Trump’s Budget Leaves Southwest LRT High and Dry

Plans for the new rail line continue to advance despite funding uncertainties.

Photo Credit: Metro Transit

WASHINGTON – President Donald Trump’s budget plan is out, and it spells trouble for the Metropolitan Council’s Southwest Light Rail Transit (SWLRT) project.

The White House’s budget proposal for the 2018 fiscal year, A New Foundation For American Greatness, aims to cut federal spending by $4.5 trillion over the next decade. The proposed cuts put funding for future transit lines, like the SWLRT, in jeopardy.

Following through on previous statements, the budget proposal will only fulfill funding requests for transit projects who had their Full Funding Grant Agreement in place by October 2016. Requests following the cut-off date will be denied funding from the Federal Transit Administration (FTA). The SWLRT project has not yet applied for federal funding, leaving the project ineligible for the $929 million in federal funds.

Minnesota Rep. Jason Lewis has been an outspoken critic of the SWLRT project, calling it a “prime example of taxpayers being forced to foot the bill for a project with little-to-no benefit.”

“We need to protect taxpayers in Minnesota and not waste federal funds,” Lewis said in a statement. “I’m working for real infrastructure improvements that will actually help commuters in the Twin Cities area. I’m glad that the Administration is working with me towards a goal of effective spending.”

SWLRT faces local funding trouble as well. The recent dismantling of the Counties Transit Improvement Board (CTIB) gives Hennepin County sole responsibility for local funding of the project. This could force the county to spend an extra $103.5 million on the extension, bringing its total contribution to $289 million.

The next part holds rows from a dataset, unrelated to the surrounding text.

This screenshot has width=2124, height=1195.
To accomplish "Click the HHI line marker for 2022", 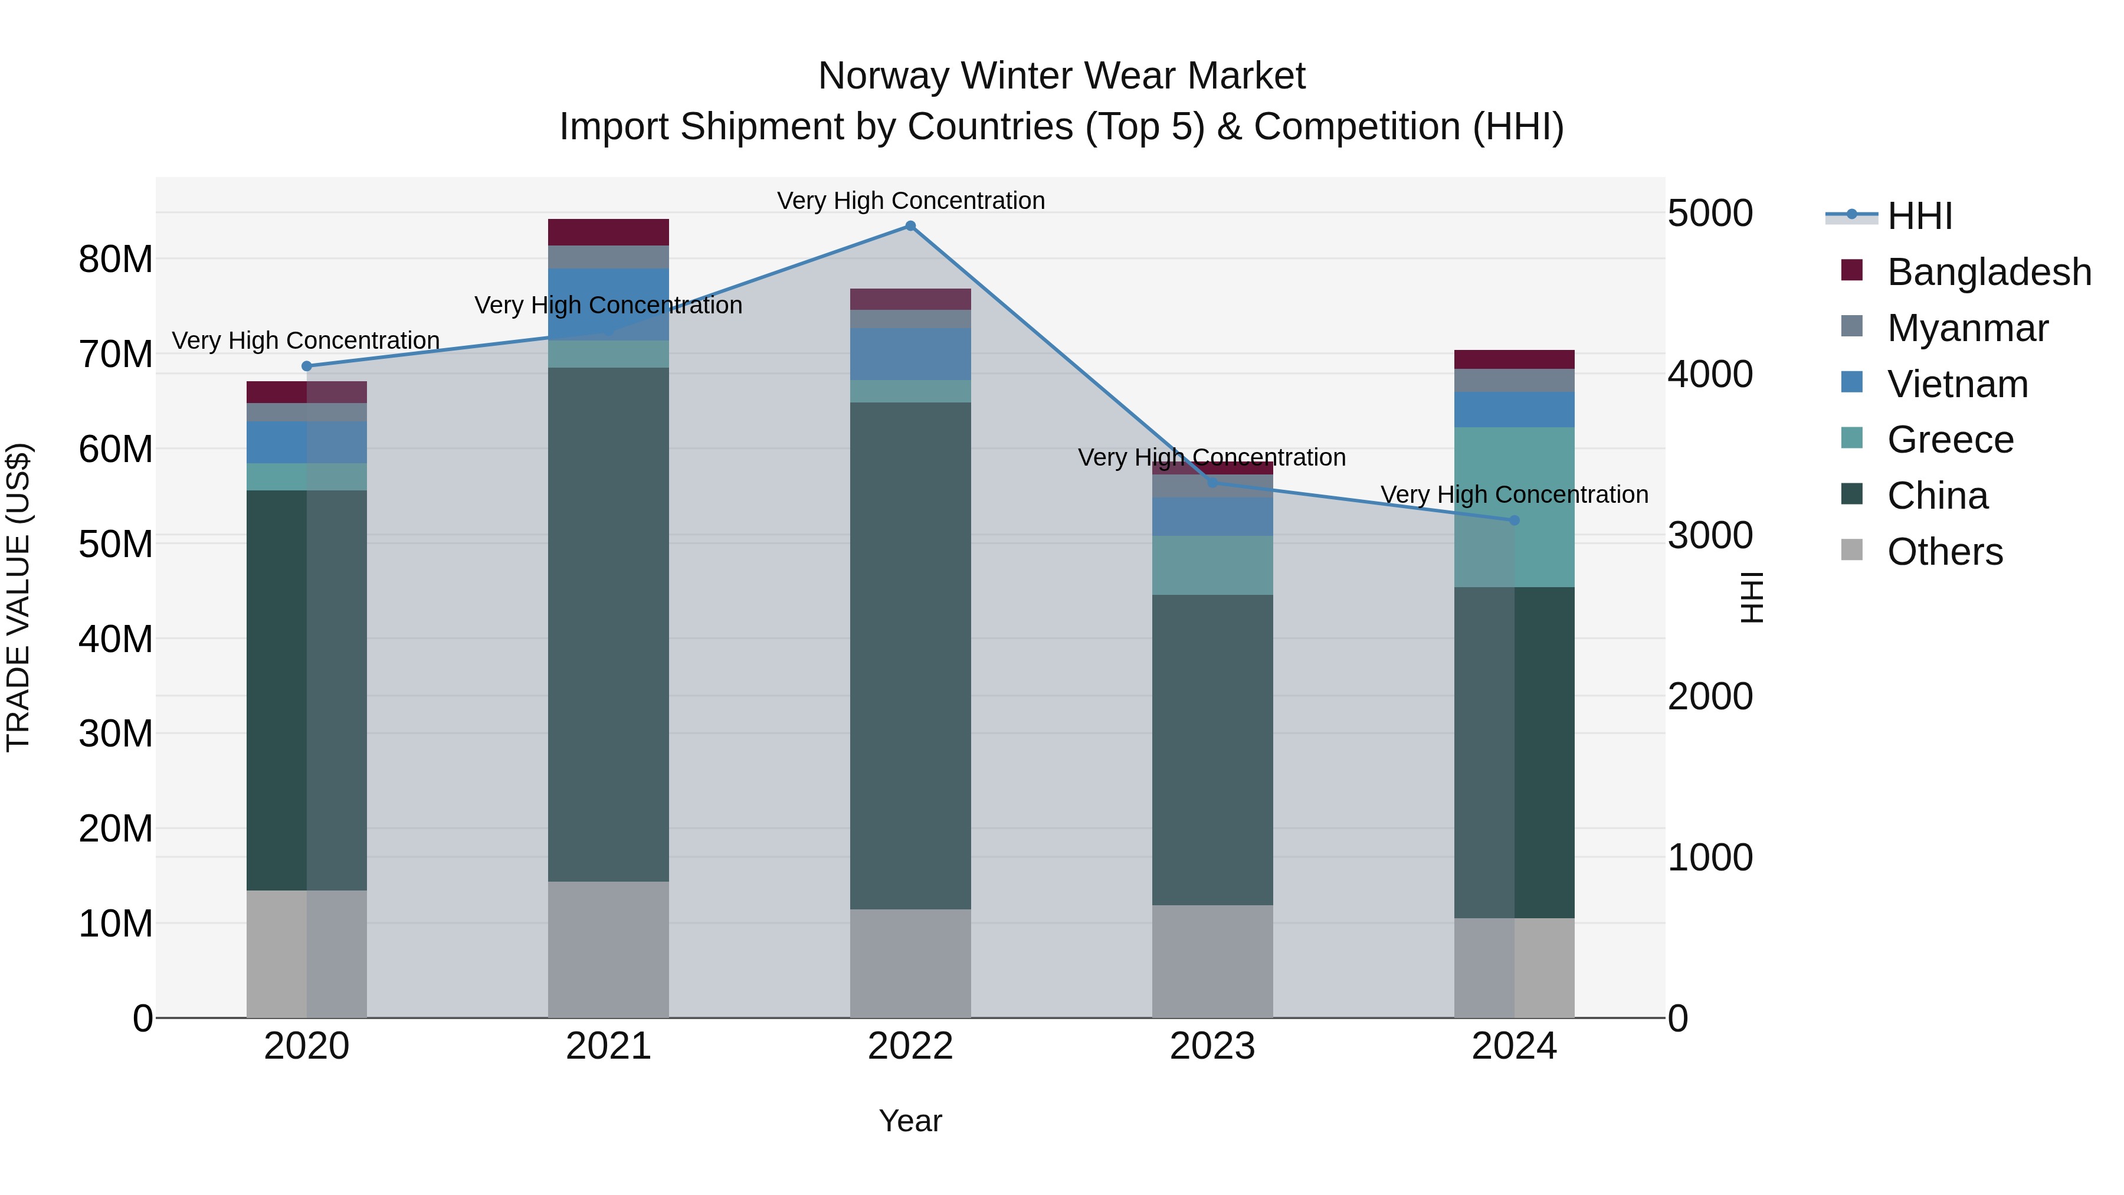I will coord(910,226).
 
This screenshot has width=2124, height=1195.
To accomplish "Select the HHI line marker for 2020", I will coord(307,366).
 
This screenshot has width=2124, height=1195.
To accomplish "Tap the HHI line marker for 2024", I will coord(1514,520).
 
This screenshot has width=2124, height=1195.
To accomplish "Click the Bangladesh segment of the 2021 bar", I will coord(608,232).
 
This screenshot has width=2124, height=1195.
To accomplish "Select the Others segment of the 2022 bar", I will coord(910,963).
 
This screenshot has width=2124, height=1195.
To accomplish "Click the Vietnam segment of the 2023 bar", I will coord(1212,516).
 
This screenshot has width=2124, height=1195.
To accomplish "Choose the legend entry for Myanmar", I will coord(1967,328).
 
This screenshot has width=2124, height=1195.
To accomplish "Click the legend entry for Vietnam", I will coord(1958,384).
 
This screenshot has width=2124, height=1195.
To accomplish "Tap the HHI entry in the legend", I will coord(1919,216).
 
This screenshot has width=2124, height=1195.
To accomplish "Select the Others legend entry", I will coord(1944,552).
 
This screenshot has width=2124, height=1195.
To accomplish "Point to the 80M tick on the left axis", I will coord(116,259).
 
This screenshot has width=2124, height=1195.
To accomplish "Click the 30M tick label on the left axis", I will coord(116,733).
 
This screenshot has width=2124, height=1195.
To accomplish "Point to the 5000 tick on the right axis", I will coord(1710,214).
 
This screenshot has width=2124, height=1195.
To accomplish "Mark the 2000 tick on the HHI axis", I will coord(1710,696).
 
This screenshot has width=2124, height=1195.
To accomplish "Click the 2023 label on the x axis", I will coord(1212,1046).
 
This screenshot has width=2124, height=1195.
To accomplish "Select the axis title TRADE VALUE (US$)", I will coord(18,597).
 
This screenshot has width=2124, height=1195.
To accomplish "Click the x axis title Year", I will coord(910,1121).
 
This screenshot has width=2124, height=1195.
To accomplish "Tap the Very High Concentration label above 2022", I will coord(910,201).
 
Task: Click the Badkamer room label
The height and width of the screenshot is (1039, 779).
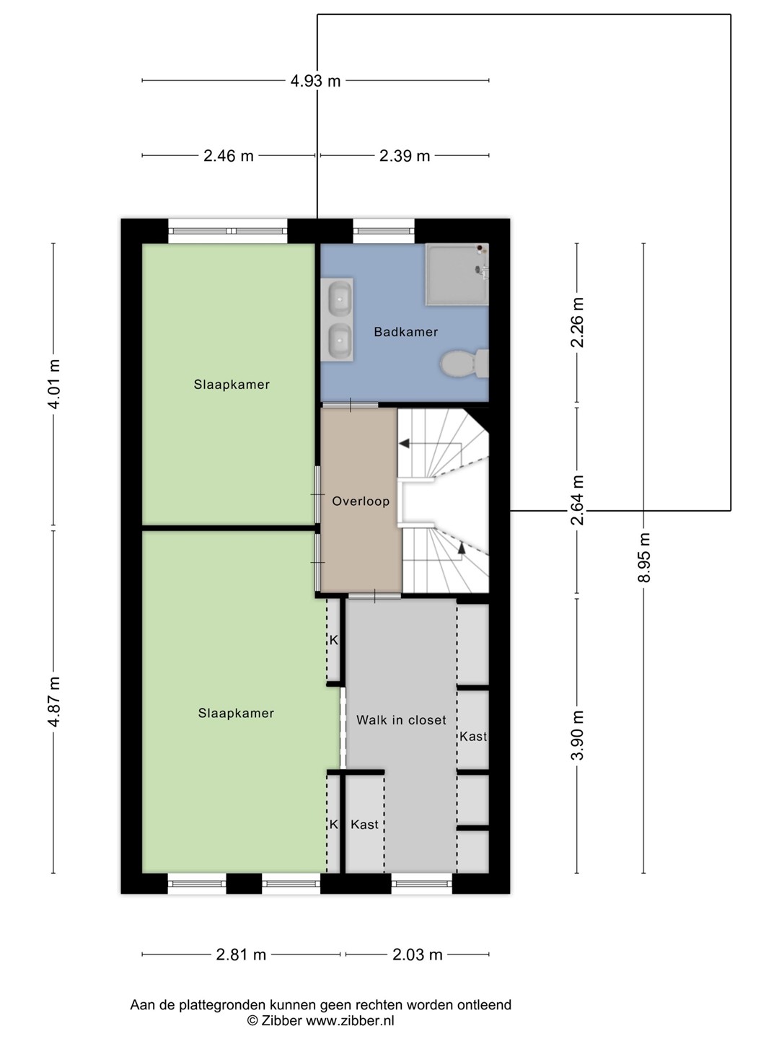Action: [405, 332]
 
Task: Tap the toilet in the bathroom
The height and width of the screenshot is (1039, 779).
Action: [465, 364]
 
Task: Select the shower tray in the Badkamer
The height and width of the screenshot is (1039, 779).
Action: [457, 275]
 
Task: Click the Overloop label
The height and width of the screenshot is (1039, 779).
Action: [361, 501]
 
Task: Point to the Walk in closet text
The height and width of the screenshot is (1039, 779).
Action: [401, 720]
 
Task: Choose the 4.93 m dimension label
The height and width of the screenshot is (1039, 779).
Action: [315, 82]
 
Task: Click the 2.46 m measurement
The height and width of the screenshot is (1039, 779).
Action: [229, 156]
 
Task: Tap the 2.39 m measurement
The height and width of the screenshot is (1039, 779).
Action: [405, 156]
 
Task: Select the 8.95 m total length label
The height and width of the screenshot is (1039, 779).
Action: [644, 557]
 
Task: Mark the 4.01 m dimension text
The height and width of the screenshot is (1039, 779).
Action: [54, 385]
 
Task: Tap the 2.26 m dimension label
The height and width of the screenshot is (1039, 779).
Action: [578, 323]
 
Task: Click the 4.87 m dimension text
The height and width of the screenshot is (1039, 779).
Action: [54, 702]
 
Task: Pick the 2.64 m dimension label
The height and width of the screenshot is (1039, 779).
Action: [578, 500]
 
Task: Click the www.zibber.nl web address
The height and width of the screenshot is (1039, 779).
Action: [350, 1019]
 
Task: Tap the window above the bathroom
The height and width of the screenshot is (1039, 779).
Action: [384, 231]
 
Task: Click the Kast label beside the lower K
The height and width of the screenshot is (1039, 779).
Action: [364, 825]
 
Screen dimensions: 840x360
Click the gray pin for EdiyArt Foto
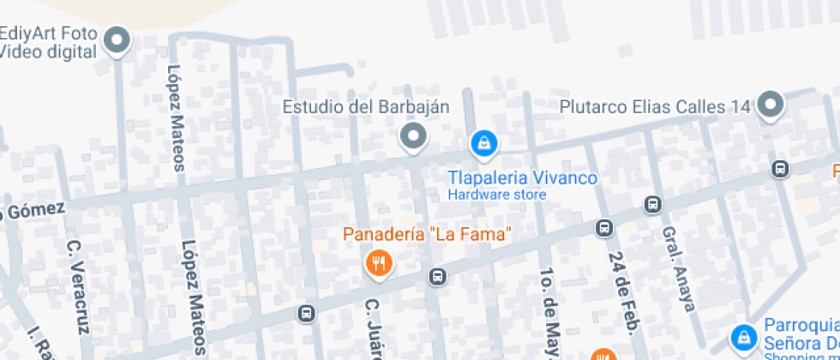[117, 39]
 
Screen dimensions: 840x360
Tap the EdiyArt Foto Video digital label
[49, 42]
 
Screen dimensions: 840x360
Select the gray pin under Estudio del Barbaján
[414, 136]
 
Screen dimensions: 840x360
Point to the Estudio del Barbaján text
[366, 107]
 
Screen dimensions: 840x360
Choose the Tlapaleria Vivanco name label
[523, 177]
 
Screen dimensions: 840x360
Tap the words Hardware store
[497, 195]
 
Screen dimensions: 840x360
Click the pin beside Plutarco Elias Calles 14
[771, 105]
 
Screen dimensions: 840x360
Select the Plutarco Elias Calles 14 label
[655, 107]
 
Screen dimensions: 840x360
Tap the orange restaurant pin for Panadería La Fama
[378, 261]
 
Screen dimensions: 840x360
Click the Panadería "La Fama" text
[427, 233]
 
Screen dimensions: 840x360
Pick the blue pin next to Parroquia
[743, 336]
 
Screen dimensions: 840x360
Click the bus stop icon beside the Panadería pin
[438, 276]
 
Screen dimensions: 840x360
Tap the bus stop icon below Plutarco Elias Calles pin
[780, 168]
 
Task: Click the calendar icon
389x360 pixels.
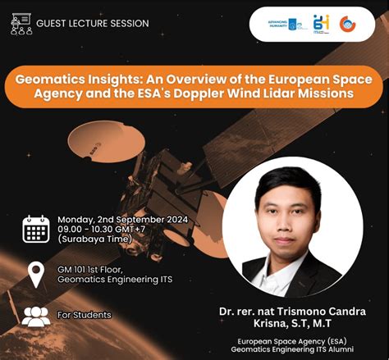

Despite the uncertainty of local funds and a potential $929 million gap in federal funding, plans for construction of the 14.5 mile line extension between downtown Minneapolis and Eden Prairie are still moving forward. The deadline for construction bids has been pushed out for a third time. Contractors now must have their bids in by June 9. Construction is expected to start in late summer.